**ABOUT THIS TASK**
Write out the data exactly, keeping every line.

**Stored data**
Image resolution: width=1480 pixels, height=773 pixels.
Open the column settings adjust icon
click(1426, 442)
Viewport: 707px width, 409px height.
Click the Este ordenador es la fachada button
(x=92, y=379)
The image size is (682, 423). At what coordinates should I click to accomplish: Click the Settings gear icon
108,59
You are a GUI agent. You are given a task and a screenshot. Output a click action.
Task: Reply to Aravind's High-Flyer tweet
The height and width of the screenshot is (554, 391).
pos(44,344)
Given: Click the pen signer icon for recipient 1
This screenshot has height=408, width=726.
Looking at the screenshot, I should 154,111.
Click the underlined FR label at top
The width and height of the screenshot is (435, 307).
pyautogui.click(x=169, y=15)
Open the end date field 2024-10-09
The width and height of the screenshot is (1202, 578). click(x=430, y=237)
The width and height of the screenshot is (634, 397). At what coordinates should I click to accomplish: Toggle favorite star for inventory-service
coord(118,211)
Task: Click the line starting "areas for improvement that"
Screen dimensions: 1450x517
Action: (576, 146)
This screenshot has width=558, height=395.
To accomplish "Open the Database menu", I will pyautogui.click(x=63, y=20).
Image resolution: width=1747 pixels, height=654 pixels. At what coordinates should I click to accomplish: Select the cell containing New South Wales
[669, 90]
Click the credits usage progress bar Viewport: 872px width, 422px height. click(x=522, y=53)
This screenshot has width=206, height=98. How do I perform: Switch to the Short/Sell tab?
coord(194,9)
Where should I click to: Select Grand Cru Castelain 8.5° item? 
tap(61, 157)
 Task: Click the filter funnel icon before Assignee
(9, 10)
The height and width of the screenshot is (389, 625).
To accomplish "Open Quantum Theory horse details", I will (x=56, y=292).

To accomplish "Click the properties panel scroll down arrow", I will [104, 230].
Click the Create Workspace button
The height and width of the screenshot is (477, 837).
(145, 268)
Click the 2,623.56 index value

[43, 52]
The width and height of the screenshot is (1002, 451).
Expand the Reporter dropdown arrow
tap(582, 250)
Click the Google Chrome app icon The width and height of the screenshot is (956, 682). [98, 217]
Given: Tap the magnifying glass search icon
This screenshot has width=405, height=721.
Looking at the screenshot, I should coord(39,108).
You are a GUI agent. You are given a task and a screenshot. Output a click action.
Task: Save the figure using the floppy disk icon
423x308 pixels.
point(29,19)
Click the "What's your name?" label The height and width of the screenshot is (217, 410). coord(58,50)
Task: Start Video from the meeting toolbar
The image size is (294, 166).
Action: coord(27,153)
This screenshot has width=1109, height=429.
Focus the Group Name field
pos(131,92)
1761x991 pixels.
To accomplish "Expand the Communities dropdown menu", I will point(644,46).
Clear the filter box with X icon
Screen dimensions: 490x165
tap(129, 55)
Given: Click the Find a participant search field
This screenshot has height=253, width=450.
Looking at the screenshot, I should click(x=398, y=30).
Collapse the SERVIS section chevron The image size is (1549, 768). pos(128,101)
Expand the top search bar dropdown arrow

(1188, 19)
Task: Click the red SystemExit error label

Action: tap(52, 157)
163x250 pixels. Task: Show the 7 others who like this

**RESPONSE BOX**
Image resolution: width=1480 pixels, height=773 pixels.
Open the column settings adjust icon
click(1426, 442)
Viewport: 707px width, 409px height.
Click the Este ordenador es la fachada button
(x=92, y=379)
The image size is (682, 423). At what coordinates should I click to accomplish: Click the Settings gear icon
108,59
You are a GUI agent. You are given a task and a screenshot. Output a click action.
Task: Reply to Aravind's High-Flyer tweet
The height and width of the screenshot is (554, 391).
pos(44,344)
Given: Click the pen signer icon for recipient 1
This screenshot has height=408, width=726.
Looking at the screenshot, I should 154,111.
Click the underlined FR label at top
The width and height of the screenshot is (435, 307).
pyautogui.click(x=169, y=15)
Open the end date field 2024-10-09
The width and height of the screenshot is (1202, 578). click(x=430, y=237)
The width and height of the screenshot is (634, 397). At what coordinates should I click to accomplish: Toggle favorite star for inventory-service
coord(118,211)
Task: Click the line starting "areas for improvement that"
Screen dimensions: 1450x517
Action: (576, 146)
This screenshot has width=558, height=395.
To accomplish "Open the Database menu", I will pyautogui.click(x=63, y=20).
Image resolution: width=1747 pixels, height=654 pixels. At what coordinates should I click to accomplish: Select the cell containing New South Wales
[669, 90]
Click the credits usage progress bar Viewport: 872px width, 422px height. click(x=522, y=53)
This screenshot has width=206, height=98. How do I perform: Switch to the Short/Sell tab?
coord(194,9)
Where should I click to: Select Grand Cru Castelain 8.5° item? 
tap(61, 157)
 Task: Click the filter funnel icon before Assignee
(9, 10)
The height and width of the screenshot is (389, 625).
To accomplish "Open Quantum Theory horse details", I will (x=56, y=292).

To accomplish "Click the properties panel scroll down arrow", I will [104, 230].
Click the Create Workspace button
The height and width of the screenshot is (477, 837).
(145, 268)
Click the 2,623.56 index value

[43, 52]
The width and height of the screenshot is (1002, 451).
Expand the Reporter dropdown arrow
tap(582, 250)
Click the Google Chrome app icon The width and height of the screenshot is (956, 682). [98, 217]
Given: Tap the magnifying glass search icon
This screenshot has width=405, height=721.
Looking at the screenshot, I should coord(39,108).
You are a GUI agent. You are given a task and a screenshot. Output a click action.
Task: Save the figure using the floppy disk icon
423x308 pixels.
point(29,19)
Click the "What's your name?" label The height and width of the screenshot is (217, 410). coord(58,50)
Task: Start Video from the meeting toolbar
The image size is (294, 166).
Action: coord(27,153)
This screenshot has width=1109, height=429.
Focus the Group Name field
pos(131,92)
1761x991 pixels.
To accomplish "Expand the Communities dropdown menu", I will point(644,46).
Clear the filter box with X icon
Screen dimensions: 490x165
tap(129, 55)
Given: Click the Find a participant search field
This screenshot has height=253, width=450.
Looking at the screenshot, I should click(x=398, y=30).
Collapse the SERVIS section chevron The image size is (1549, 768). pos(128,101)
Expand the top search bar dropdown arrow

(1188, 19)
Task: Click the red SystemExit error label

Action: tap(52, 157)
163x250 pixels. Task: Show the 7 others who like this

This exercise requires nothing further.